> _Required actions_
(1) List every company named in the European Works Council news excerpt.
(2) Please carry the European Works Council news excerpt forward from its last sentence.

> _Extract provided_
Belgian IT service provider reaches restructuring agreement


An agreement was signed on April 9th, 2010 between the central management of Econocom, the European Works Council and Belgian and French trade unions concerning the relocation of business activities to Morocco. It covers both the information and consultation procedures as well as severance packages ranging from two to ten months salary. Econocom has a 2,300 strong workforce in Benelux, France, Germany, Spain, Italy and in the UK and a European Works Council since 2007.

  5. New European Works Councils

Post-merger: Copper producer now has EWC under German law


Following the acquisition of the Belgian copper manufacturer Cumerio by Norddeutsche Affinerie the merged company was renamed to Aurubis. Since October 8th, 2009, Aurubis has an EWC agreement under German law. It covers six EU countries and Switzerland and already embodies the definition of information and consultation taken directly from the new EWC Directive. 


The twelve EWC members meet twice yearly. The four member select committee selected from different countries are to be consulted under extraordinary circumstances. Central management in Hamburg bears the costs for training and a permanent expert. Whereas the Norddeutsche Affinerie did not yet have any transnational employee representative body, Cumerio had had a EWC in place under Belgian legislation since 2006.



Dutch foodstuffs manufacturer establishes EWC


At the end of October 2009 an EWC agreement under Dutch law was signed covering the 2,000 employees of Cehave Landbouwbelang. The co-operative company from Veghel (Nordbrabant) produces pet food and is represented with branch offices in Belgium, France, Spain, Germany, Poland and Hungary. The EWC will already operate on the basis of the new Directive. Employee representation bodies are currently also being created in Poland and Hungary.


U.S. packaging manufacturer signs EWC agreement


An EWC agreement was signed for International Paper in Brussels on January 12th, 2010. The EWC meets twice per year under the chairmanship of the employer, who is also the general secretary. The employees' side elects a speaker and another three members to a steering committee, which meets twice per year. Although the European headquarters is situated in Brussels the EWC agreement is under British law.


This U.S. company employs around 5,500 employees from twelve EU countries, with over half from Poland. The EWC has members from Poland, Belgium, France, Italy and Spain. Countries with few employees are not represented. The definition of information and consultation is based largely on the new EWC Directive.

  6. Legal structures and co-determination

First ever statistics on one-third participation supervisory boards


On February 2nd, 2010, the Hans Böckler foundation published for the first time figures and data on the development of supervisory boards with a one-third participation of employee representatives. This ruling is valid for companies in Germany with between 500 and 2,000 employees, and joint parity co-determination starts with more than 2,000 employees.


In comparison with figures on joint parity supervisory boards which have been regularly recorded for years (see report in EWC News 2/2009), the survey now available from the University of Jena is a novelty. It identifies almost 1,500 companies with one-third participation. On the other hand there are around 700 companies with joint parity supervisory boards. The data is of significance since many German companies, with just under the 2,000 employees, wish to avoid transitioning into joint parity co-determination by the conversion into Societas Europaea (SE). Although only 72 German companies have, as of 1st April 2010, opted in favour of the SE legal structure, this represents however more than half of the 136 SE in operation throughout Europe. This means of restricting co-determination rights is specifically highlighted in the business press (see report in EWC News 2/2008).

> _Extracted records_
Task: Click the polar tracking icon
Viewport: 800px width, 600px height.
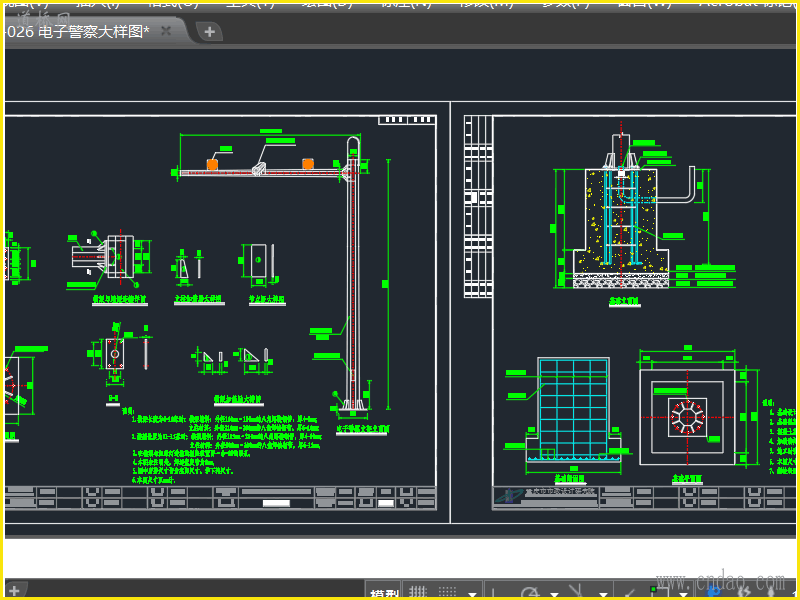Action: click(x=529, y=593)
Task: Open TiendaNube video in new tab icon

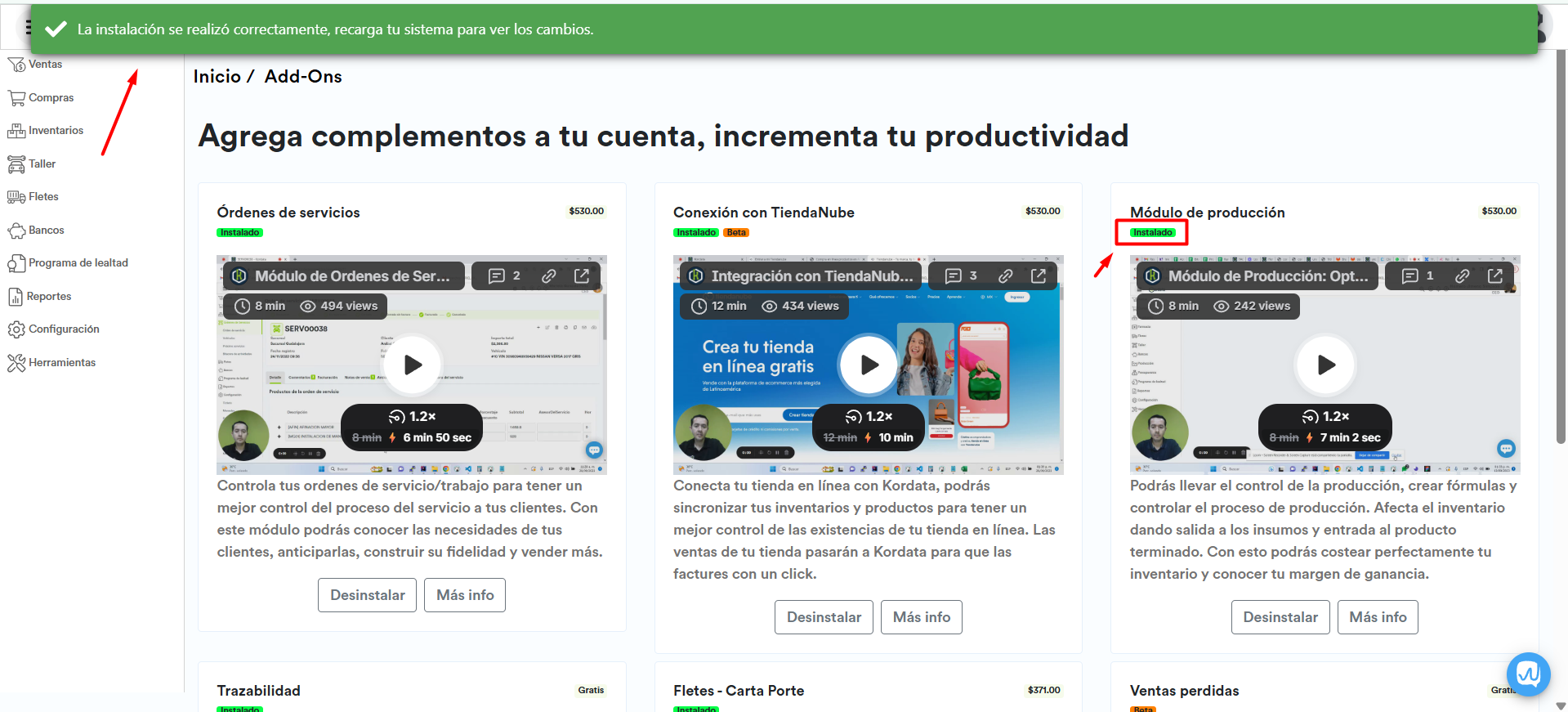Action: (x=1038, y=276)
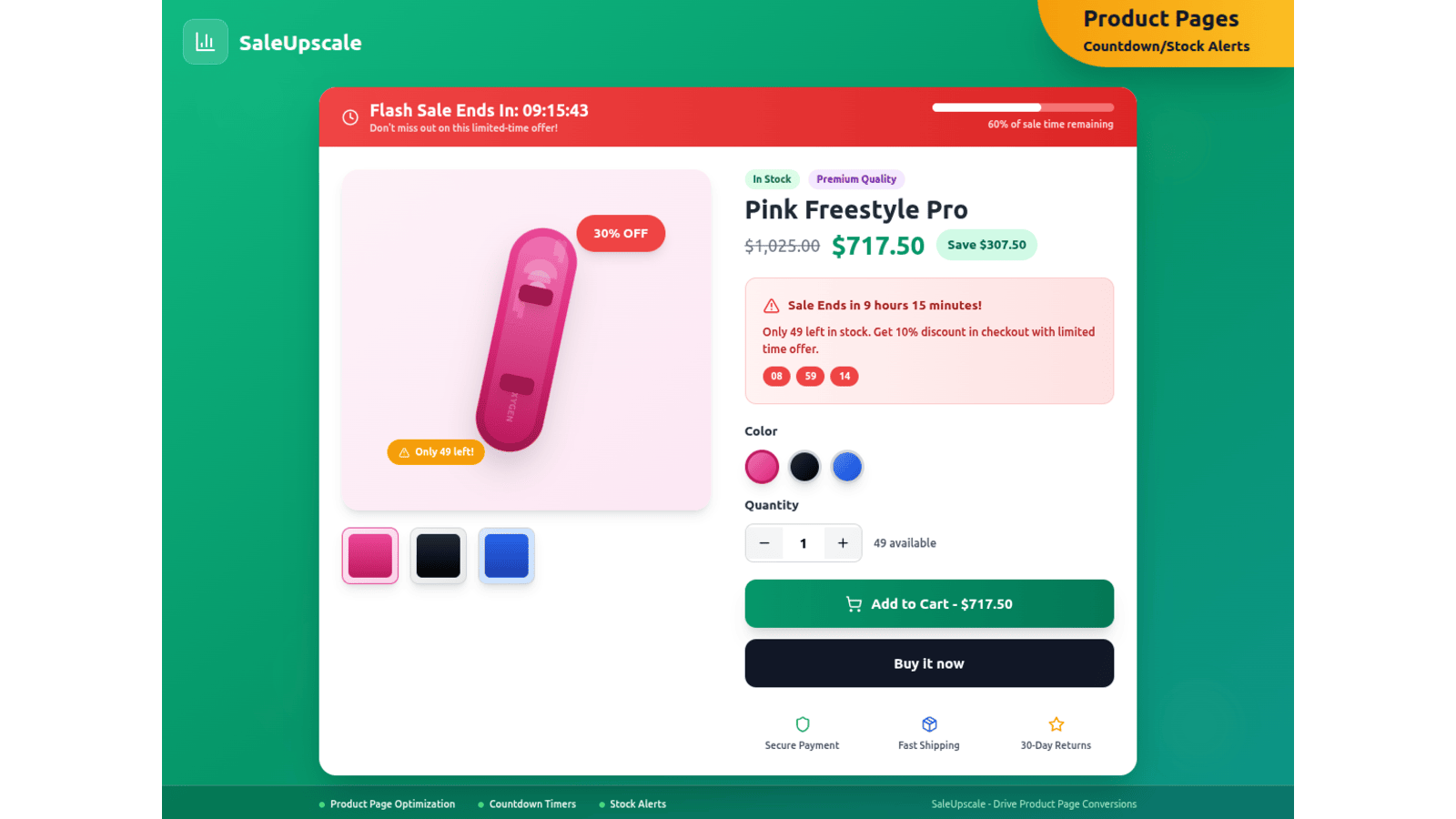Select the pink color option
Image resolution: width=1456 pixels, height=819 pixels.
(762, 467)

> _Per-task answers_
(1) Econocom, Cumerio, Norddeutsche Affinerie, Aurubis, Cehave Landbouwbelang, International Paper

(2)
Escaping co-determination through foreign legal structures


Besides transformation to SE status, foreign legal structures also offer a means of keeping employee representatives away from supervisory boards. The increase in this kind of co-determination dodging is on a percentage basis as high as that for the SE. The Hans Böckler foundation published an analysis on the subject on March 17th, 2010.


According to the report, the number of international companies which are excluded from German co-determination rights in the supervisory board, solely as a result of a foreign legal company structure, has increased to 37, as of November 2009. The largest company from this group is the U.S. packaging and courier company United Parcel Service (UPS) with around 15,000 employees in Germany. The airline Air Berlin, the textile retail chain Hennes & Mauritz, the haulage group Kühne + Nagel, the direct bank Cortal Consors and the McDonalds fast-food restaurant chain also belong to this group. Besides the British Ltd status, the U.S. Inc and the Dutch B.V. are often resorted to.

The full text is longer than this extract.